● GIVEN TEXT:
%%
|– Tireless mascot’s thankless task|
New Delhi, Jan. 12: His admirers say he has worn khadi “since the very early days when he was working for the RSS”.
He has chanted the mantra “Khadi for nation, Khadi for fashion”, plugged for khadi at least thrice in his radio addresses and sent the fabric flying off the shelves.
Alas, selling khadi is a thankless job – Prime Minister Narendra Modi has learnt after a token attempt was made to recognise his tireless efforts.
The official calendar and diary of the six-decade-old Khadi and Village Industries Commission has for the first time eschewed Mahatma Gandhi altogether and plumped for the Prime Minister instead.
“From the cover to the last page, there is no mention of Gandhi – neither in pictures nor in words,” a commission employee said. The commission is dedicated to promoting the essence of the Gandhian way of life.
In place of the iconic “half-naked fakir” at his rudimentary charkha, the cover of the diary and the calendar have Modi. He is fitted out in khadi, complete with a colour-coordinated half-coat, trying his hand at a more modern-looking spinning wheel.
%%
● REQUIRED TASKS:
**1)** From the khadi article, copy the part that opens with the words containing "He has chanted" and closes with "off the shelves.".
**2)** In the khadi article, how old is the Khadi and Village Industries Commission?

Word and element locating entries:
%%
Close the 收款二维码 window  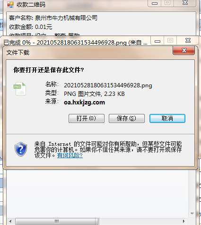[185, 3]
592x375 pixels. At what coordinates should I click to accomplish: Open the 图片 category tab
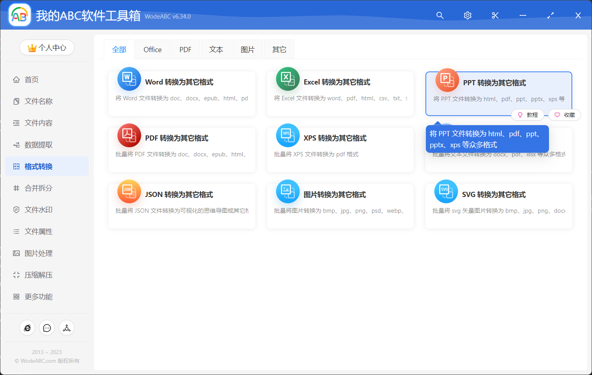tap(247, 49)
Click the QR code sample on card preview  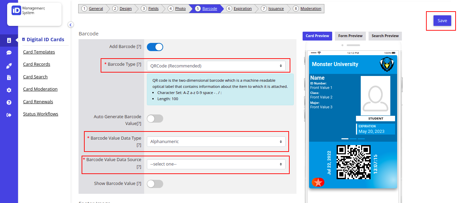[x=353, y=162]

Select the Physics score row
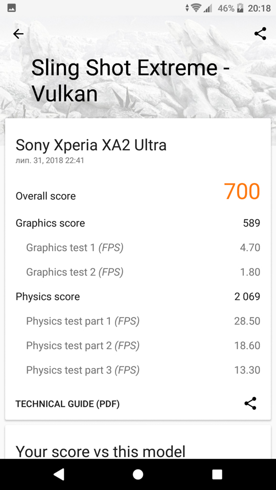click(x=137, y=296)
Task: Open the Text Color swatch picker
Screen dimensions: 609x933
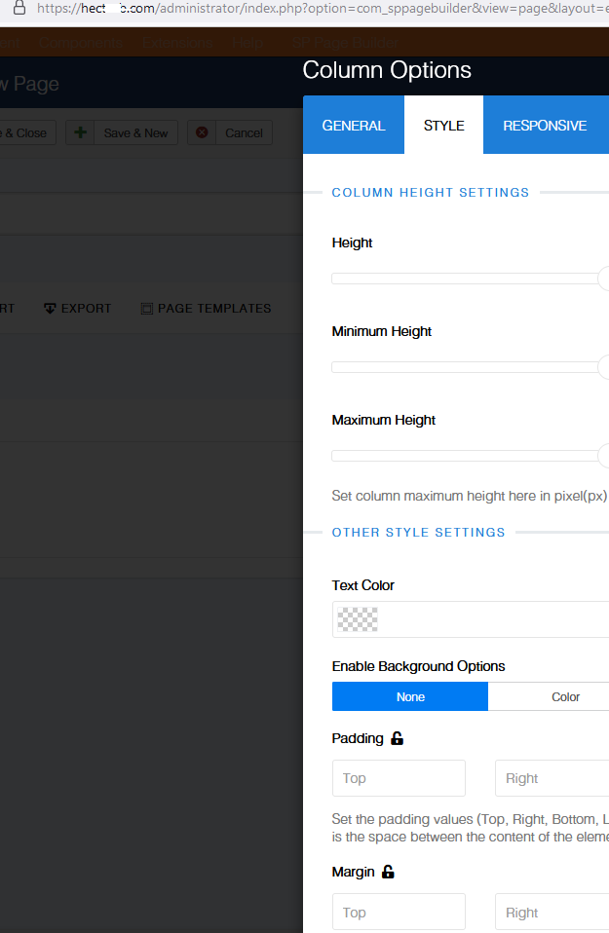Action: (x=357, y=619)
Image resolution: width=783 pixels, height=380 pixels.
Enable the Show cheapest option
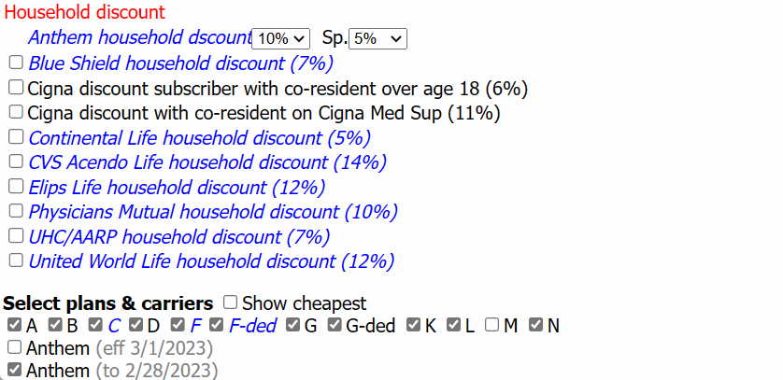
%%
● TASK-BY-TASK SOLUTIONS:
**1)**
He has chanted the mantra “Khadi for nation, Khadi for fashion”, plugged for khadi at least thrice in his radio addresses and sent the fabric flying off the shelves.

**2)** Six decades old.